A few characters encounter an almost unsolvable problem in space, and they're going to die. Fortunately, the author has embedded a scientific solution in the setup, and even more fortunately, the characters happen to come up with exactly that solution!

There's nothing wrong with that story template. When I was a kid, reading through my father's classic sf bookshelves, I ate it up. And I'm sure plenty of people still like it.

But these days, it just doesn't appeal to me very much.

3 Responses to “Solving science puzzles … in space!”

  1. Vardibidian

    I love that story!

    Thanks,
    -V.

    reply
  2. textjunkie

    Hmm. I’m going to have to go back and re-read my Arthur C. Clarke collection–I don’t remember it reading like that, but I certainly wasn’t looking for it.

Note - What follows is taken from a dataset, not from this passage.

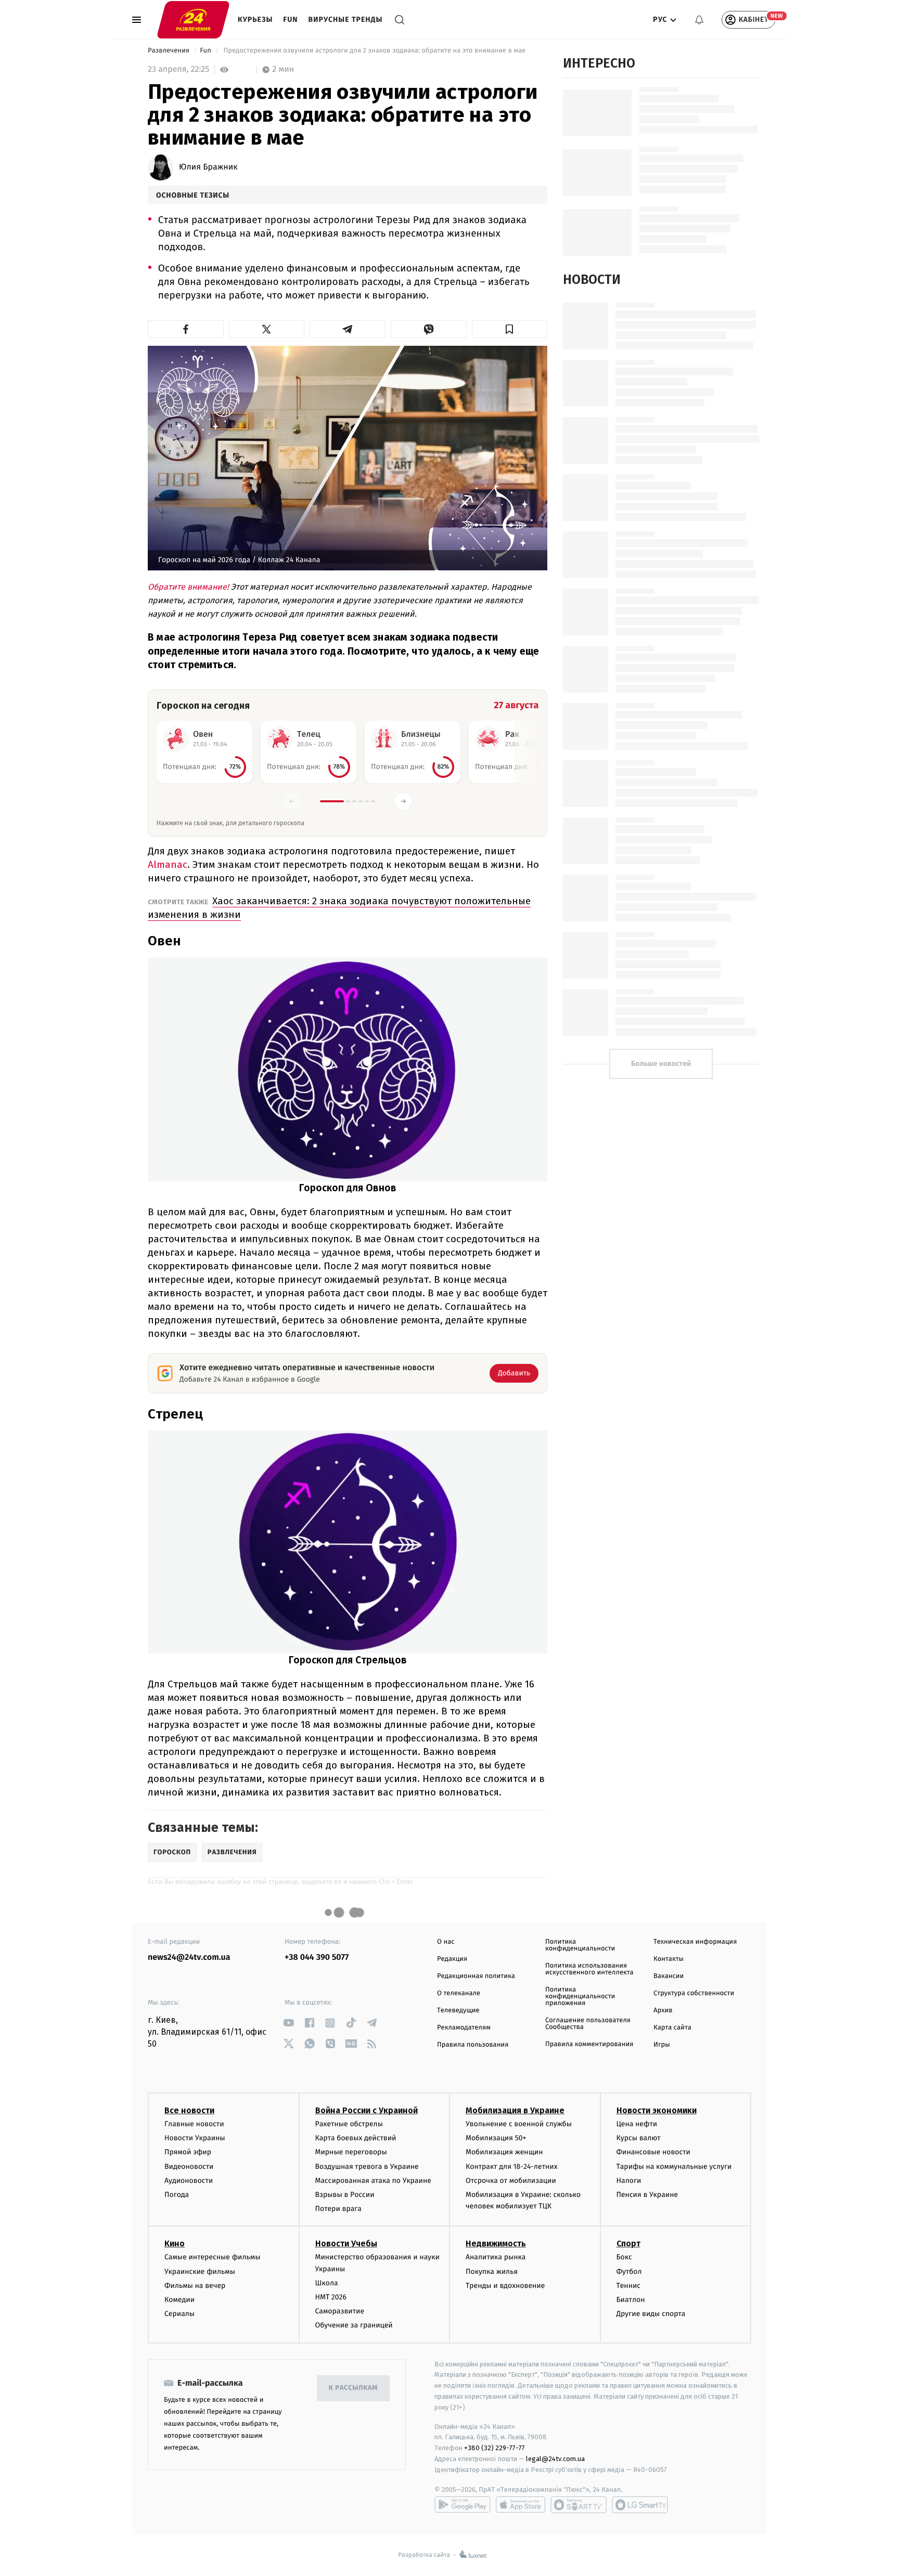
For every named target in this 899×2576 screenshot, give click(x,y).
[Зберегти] (509, 329)
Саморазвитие (340, 2311)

    I have some 1950s collections that are awesome and many of them do not fit into that mold at all. Want me to send them to you? 🙂

    reply
    • Jed

      Oh, there’s certainly plenty of classic sf stories that don’t fit this mold; probably the vast majority of them don’t.

      But there are enough of them that do to form something of a subgenre. (There’s even a sub-subgenre of stories about characters who are crashed on the surface of a moon or planet and are going to run out of air before they get back to the base unless they can solve the science puzzle of how to avoid that scenario.)

      (And thanks for the offer, but I’ve read a bunch of 1950s collections, and have probably half a dozen of them on my ever-growing “books I haven’t read yet” bookcases.)